Chimney Swift Adenovirus 1 cannot be passed from animals to humans, although humans can contract human versions of adenoviruses from other people. Adenoviruses are ubiquitous, having been diagnosed in all classes of vertebrates, including mammals, reptiles, and birds. While most adenoviruses are not pathogenic, adenoviruses in people can cause fevers, upper respiratory tract symptoms, and conjunctivitis; these infections usually are mild.

Previously Needle identified the first case of Skunk Adenovirus-1 in the United States. The rare respiratory disease was found in tissues of a hedgehog submitted for diagnosis by a veterinarian at Plymouth (NH) Animal Hospital to the NH Veterinary Diagnostic Lab. It represents only the third confirmed detection of this virus in the world.

Identification of these animal adenoviruses highlights the importance of performing a thorough diagnostic workup when a perceived illness affects a group of animals. This applies to domesticated companion animals, exotic animals, agricultural animals, and wild animals.

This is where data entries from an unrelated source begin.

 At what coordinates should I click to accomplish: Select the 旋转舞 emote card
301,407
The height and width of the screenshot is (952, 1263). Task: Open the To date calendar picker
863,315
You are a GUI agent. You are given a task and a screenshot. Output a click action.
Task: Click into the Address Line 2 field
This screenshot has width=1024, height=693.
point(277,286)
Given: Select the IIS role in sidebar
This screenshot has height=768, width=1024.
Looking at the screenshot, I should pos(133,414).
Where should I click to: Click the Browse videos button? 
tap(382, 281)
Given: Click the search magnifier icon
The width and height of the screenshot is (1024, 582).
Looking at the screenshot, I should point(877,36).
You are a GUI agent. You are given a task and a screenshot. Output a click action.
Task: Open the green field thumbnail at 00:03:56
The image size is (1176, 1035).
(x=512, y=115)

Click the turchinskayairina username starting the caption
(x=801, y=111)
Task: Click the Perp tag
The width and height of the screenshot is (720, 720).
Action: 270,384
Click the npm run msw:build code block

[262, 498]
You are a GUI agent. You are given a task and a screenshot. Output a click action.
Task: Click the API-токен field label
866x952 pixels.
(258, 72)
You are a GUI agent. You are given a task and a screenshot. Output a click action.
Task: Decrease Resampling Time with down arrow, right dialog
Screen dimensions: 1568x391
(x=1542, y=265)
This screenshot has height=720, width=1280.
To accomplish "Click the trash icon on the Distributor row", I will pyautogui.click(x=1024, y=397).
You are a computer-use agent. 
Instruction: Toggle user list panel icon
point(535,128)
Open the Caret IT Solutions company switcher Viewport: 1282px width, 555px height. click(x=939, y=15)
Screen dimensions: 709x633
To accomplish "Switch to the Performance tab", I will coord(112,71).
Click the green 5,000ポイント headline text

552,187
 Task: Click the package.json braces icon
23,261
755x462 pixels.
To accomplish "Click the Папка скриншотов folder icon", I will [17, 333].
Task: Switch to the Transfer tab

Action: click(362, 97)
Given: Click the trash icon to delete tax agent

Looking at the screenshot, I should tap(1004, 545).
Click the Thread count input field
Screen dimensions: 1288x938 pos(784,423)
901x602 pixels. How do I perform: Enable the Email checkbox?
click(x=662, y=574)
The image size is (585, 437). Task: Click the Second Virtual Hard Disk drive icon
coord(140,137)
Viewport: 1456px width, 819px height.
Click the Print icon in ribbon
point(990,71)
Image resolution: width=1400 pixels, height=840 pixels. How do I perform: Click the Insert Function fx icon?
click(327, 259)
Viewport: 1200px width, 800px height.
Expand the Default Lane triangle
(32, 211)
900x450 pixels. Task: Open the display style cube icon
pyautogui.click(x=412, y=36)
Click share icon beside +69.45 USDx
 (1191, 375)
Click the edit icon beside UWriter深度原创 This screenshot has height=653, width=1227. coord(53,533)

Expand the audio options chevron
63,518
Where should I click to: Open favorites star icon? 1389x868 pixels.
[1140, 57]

“Historically disease emergence and re-emergence are ongoing trends, and it is very likely this will continue. Using standard diagnostic pathology and some advanced investigative techniques, we and our collaborators can identify the causes of disease incidents to provide information for treatment and prevention,” Needle said. 

As part of the NH Agricultural Experiment Station at the University of New Hampshire, the New Hampshire Veterinary Diagnostic Laboratory serves the state of New Hampshire as a key partner with the New Hampshire Commissioner of Agriculture and State Veterinarian in their efforts to monitor and control important animal diseases. The lab also provides diagnostic services to hundreds of veterinarians from New Hampshire and New England who use the lab’s histopathology, microbiology, serology, and necropsy services for the diagnosis of animal diseases in pets, farm animals, wildlife, zoo, and marine animals.

“Accurately and rapidly identifying infectious agents is critical in safeguarding animal health, public health and New Hampshire agriculture. Most infectious diseases in people, including the top bioterrorism agents, are considered zoonotic, which means they can be transferred from animals to humans,” said Robert Gibson, managing director of the New Hampshire Veterinary Diagnostic Laboratory.

This research is presented in the journal Veterinary Pathology (DOI: 10.1177/0300985819861717). This research also was presented in 2018 at the New England Veterinary Conference as part of the seminar “Comparative Pathology and Emerging Infectious Diseases of Wildlife and Domesticated Animals.”

This research is supported by the New Hampshire Agricultural Experiment Station and the State of New Hampshire. The following scientists collaborated with UNH pathologists on this case: Dalen Agnew, Annabel Wise and Roger Maes, Veterinary Diagnostic Laboratory Michigan State University; Christopher Gregory and Branson Ritchie, College of Veterinary Medicine, University of Georgia. The research would not have been possible without submission of case materials by Avian Haven.

New Hampshire Veterinary Diagnostic Lab is co-managed by the New Hampshire Department of Agriculture, Markets & Food and the New Hampshire Agricultural Experiment Station. Since 1970, the lab has provided accessible, timely and accurate diagnostic services for the New Hampshire Department of Agriculture, Markets, & Food, New Hampshire Department of Health and Human Services, New Hampshire Fish and Game Department, state and local law enforcement agencies, veterinarians, farmers, state, regional, and federal agencies, and individuals. The lab is one of the primary diagnostic labs serving fish and wildlife biologists throughout New England.